REQUIREMENTS:
Transcribe everything in the forum thread on flies around pig pens from "The lime thing" down to "it was there.", without changing a word.

I don't know what your set-up is but I get around this problem by not having penned pigs. They are free-ranged in a dedicated pig paddock with a big wallow in it. They lie in this wallow through the heat of the day and often all I can see is bubbles. When they come out they are covered in mud and not a fly to be seen. It makes for cool, comfortable and non-irritated pigs. Are you able to provide something similar for yours as penned pigs in the heat are like waving a big banner at the fly.

Cheers,
Ronnie


----------



## Tango (Aug 19, 2002)

Add food grade diatomaceous earth, DE to their feed and it will kill the fly larvae in the manure. Also spread agricultural lime and DE around the pen in small amounts. That will cure the fly problem in short order.


----------



## 1Travelingon (May 1, 2005)

Thank you everybody for all the good suggestions. 
We built big pens to switch off with, but now are going to take other ideas into consideration also like the hotwire.


----------



## Tango (Aug 19, 2002)

You won't need to rotate or pasture them if you use DE and lime. I shoveled the feces out just once a week and saw very few flies. I had fewer flies with my method than anyone else I've ever seen raise pigs- so I know the DE/lime combination works very we;;. Used conscientiously - meaning don't overdo it- DE and lime in combination will take care of the worst fly problems. I had only pens for my pigs and will have pens again. Pigs tear up the ground too much for me to let them on pasture. When I needed a garden I let them into that portion of the ground and let them till it up. I fed them grass clippings to supplement their feed.


----------



## GeorgeK (Apr 14, 2004)

Like Tango said, but if you dont want to shovel. make two pens adjacent and alternate pen and garden


----------



## 1Travelingon (May 1, 2005)

I cleaned both pens (but only plan to use one from here on out) and sprinkled the DE and Lime yesterday afternoon. 
It rained lightly last night, I'm hoping that doesn't matter and am looking forward to seeing the results this week as the sun begins to heat things up again.
Thanks again for the help.

Report Post | IP: Logged


----------



## Tango (Aug 19, 2002)

The DE will need some time to show its effectiveness. It does not kill adult flies. If it has rained too much you should reapply small amounts of DE to the soil in the pen in case it has washed away. If you add it to the feed, it will kill fly larvae on fresh manure as it is passed, it won't do anything to the fly larvae already on the older manure. Defintiely add it to the feed for maximum effectiveness. And give it some time to work. It will.


----------



## Mr. Dot (Oct 29, 2002)

Are we talking dolomite lime here?


----------



## 1Travelingon (May 1, 2005)

Yes, AKA Ag/Agricultural lime. Very good point.
Also for an update, since I sprinkled the DE/Lime and laid straw I have had no further problems with flies.


----------



## Mr. Dot (Oct 29, 2002)

The lime thing is a little confusing. The feed store I buy from has Type S Hydrated lime next to the other stall "sweeting" products but I had the impression hydrated lime was too harsh. Was in town this morning and looked for dolomite but ended up with PDZ Stall Sweetner because it was there.

Speaking of flies:
I've noticed the sudden appearance of a nasty looking little fly that I've never seen before. There are tons of a dark mustard colored (something like yellow ochre) fly that from a distance look like 3/8~1/2" long bees but after closer inspection look a bit like a small horsefly except for the color. At first I was afraid they were immature horseflies but they are mating up a storm at their present size. They are mostly coming from very wet waste goat hay. I looked through my insect book and didn't come up with a ringer. Anyone know what fly this might be?


----------



## Tango (Aug 19, 2002)

The sacks I buy only say agriculural lime. I don't have a sack here right now but I've been buying it at feed stores, garden stores, and Home Depot for years. I want to say the brand name is Lesco or Nesco or something similar?


----------

EXTRACTED INFORMATION:
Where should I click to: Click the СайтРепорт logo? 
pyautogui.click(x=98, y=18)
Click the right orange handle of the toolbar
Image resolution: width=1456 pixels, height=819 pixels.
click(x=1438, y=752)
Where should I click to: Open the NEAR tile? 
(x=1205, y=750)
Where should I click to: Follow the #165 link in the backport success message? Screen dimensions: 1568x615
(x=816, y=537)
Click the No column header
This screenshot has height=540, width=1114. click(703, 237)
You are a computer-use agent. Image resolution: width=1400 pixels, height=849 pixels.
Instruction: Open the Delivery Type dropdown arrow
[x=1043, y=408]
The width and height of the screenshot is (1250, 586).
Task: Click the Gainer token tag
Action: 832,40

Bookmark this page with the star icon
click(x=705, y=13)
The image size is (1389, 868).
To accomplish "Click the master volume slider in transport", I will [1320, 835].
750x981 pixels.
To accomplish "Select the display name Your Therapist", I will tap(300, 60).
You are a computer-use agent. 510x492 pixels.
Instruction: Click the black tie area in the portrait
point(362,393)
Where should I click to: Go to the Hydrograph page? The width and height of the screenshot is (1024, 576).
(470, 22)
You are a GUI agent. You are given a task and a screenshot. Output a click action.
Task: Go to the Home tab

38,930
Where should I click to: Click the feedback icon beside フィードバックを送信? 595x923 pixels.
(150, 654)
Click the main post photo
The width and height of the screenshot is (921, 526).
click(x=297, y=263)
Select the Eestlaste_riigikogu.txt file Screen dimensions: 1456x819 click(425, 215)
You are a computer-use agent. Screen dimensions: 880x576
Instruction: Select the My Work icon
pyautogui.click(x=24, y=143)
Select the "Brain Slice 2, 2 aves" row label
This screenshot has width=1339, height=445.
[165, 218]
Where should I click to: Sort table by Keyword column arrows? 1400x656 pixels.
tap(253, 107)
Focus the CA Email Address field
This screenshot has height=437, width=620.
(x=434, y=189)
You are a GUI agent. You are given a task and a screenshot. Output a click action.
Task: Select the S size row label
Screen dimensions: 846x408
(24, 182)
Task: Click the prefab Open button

RESULT OF THE EXERCISE:
The lime thing is a little confusing. The feed store I buy from has Type S Hydrated lime next to the other stall "sweeting" products but I had the impression hydrated lime was too harsh. Was in town this morning and looked for dolomite but ended up with PDZ Stall Sweetner because it was there.